## [STATED EXERCISE]
State how many lines in the entries below contain the string "resolution", matching case exactly. Reply with the number only.

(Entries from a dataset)
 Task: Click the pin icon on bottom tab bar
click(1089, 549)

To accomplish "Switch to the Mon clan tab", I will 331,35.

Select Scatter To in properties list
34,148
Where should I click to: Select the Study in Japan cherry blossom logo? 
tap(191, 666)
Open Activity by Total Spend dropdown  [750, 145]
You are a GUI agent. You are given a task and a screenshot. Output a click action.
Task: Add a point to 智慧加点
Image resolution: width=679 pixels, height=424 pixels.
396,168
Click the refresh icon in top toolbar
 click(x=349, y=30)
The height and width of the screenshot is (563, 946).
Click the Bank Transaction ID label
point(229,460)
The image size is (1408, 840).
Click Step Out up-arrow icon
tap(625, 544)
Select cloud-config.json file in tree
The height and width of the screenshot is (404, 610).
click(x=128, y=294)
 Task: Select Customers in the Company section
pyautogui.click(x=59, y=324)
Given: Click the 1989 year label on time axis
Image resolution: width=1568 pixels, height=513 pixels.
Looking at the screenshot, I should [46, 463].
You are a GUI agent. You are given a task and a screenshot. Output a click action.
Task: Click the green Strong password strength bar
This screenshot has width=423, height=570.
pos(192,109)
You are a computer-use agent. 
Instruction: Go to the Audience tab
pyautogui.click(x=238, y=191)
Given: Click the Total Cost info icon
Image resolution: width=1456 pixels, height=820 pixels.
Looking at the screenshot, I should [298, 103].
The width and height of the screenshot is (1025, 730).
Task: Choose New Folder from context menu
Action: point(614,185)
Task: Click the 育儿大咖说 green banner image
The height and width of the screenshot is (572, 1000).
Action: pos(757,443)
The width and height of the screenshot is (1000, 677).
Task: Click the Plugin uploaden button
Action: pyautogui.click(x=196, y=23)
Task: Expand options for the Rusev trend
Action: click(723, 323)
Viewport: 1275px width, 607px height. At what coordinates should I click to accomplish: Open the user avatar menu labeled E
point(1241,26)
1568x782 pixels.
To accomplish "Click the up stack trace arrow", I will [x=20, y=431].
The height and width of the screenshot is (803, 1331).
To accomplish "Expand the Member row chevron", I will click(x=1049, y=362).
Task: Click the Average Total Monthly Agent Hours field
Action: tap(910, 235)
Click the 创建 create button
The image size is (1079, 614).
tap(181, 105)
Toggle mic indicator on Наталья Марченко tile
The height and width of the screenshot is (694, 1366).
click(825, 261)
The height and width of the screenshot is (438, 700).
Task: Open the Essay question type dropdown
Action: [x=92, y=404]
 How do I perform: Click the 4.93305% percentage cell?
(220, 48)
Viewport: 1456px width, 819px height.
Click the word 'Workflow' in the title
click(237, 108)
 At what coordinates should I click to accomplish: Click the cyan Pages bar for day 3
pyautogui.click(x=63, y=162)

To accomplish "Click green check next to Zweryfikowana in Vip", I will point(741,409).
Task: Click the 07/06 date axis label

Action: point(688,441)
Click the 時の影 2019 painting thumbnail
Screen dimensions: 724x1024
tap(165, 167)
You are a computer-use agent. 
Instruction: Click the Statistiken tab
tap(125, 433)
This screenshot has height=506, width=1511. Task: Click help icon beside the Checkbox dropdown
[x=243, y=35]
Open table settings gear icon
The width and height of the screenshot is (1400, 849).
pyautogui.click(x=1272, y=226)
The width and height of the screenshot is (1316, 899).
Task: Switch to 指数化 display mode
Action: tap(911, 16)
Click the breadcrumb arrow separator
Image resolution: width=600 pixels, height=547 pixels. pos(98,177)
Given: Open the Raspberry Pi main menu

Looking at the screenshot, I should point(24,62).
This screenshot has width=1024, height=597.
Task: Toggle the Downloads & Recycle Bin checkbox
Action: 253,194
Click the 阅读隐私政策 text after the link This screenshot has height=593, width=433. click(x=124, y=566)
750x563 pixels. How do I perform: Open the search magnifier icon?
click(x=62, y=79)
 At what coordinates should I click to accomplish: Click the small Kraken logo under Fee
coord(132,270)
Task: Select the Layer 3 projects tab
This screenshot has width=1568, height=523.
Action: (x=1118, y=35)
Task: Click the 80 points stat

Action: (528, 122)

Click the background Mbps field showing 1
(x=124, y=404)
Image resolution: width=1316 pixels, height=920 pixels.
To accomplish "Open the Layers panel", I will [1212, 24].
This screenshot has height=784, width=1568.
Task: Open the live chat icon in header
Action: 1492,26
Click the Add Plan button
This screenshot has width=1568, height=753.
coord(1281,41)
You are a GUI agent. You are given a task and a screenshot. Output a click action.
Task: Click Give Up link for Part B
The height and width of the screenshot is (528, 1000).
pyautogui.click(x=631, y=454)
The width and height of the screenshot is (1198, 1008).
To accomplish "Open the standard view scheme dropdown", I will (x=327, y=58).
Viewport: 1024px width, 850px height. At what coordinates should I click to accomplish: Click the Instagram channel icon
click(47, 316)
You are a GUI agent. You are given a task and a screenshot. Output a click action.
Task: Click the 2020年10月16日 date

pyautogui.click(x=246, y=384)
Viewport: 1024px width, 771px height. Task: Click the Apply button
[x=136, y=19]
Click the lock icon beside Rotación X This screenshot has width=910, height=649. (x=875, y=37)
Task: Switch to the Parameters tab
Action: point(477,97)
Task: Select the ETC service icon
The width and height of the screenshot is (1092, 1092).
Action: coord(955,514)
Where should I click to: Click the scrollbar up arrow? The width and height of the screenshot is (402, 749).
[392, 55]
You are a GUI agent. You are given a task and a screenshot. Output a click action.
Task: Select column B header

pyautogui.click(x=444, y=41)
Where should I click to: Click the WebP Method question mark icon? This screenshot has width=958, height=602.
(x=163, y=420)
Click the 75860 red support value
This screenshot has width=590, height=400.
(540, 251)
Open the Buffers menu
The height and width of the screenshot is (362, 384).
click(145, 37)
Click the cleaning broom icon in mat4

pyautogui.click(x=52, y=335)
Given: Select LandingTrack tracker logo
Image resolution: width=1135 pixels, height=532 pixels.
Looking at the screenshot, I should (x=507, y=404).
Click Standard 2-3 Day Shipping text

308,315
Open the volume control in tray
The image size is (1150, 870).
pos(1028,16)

## [TASK SOLUTION]
6